R. B. Kitaj (American, 1932–2007), Notes Toward a Definition of Nobody—A Reverie. Oil on canvas, 1961. 48 x 88 in. Gift of Dr. and Mrs. Joseph A. Gosman, 1973.42. Wolfe Gallery

Nobody sits cross legged in high-top sneakers with a padlocked mouth, unable to verbally defend himself. R. B. Kitaj’s source for the image of Nobody was a German legend originating in the 1500s. Nobody was a scapegoat who would take the blame for any disharmony in the home. Centuries later, Nobody’s imposed silence was transformed into a symbol of patience. Eventually Nobody came to represent rebellion against corrupt government and religious institutions.

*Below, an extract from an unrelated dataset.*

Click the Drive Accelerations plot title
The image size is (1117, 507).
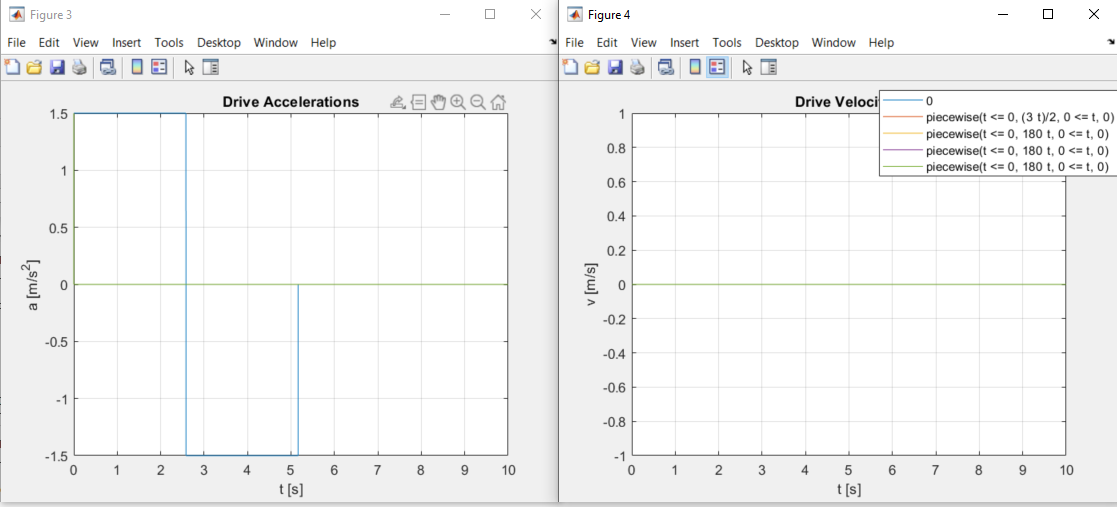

To Kitaj, the Nobody theme suggested a universal symbol personifying the human condition of frustration and helplessness. Significantly, Kitaj has envisioned Nobody as an African American man. The work was painted in 1961, during the heat of the Civil Rights Movement.

Aside from the dominant figure of Nobody at the left, a woman dressing (lower right), a man sleeping (upper right), and a figure about to leave through a window (center)—all witnessed by Nobody—suggest that they are parts of an overall narrative, though one left deliberately unresolved.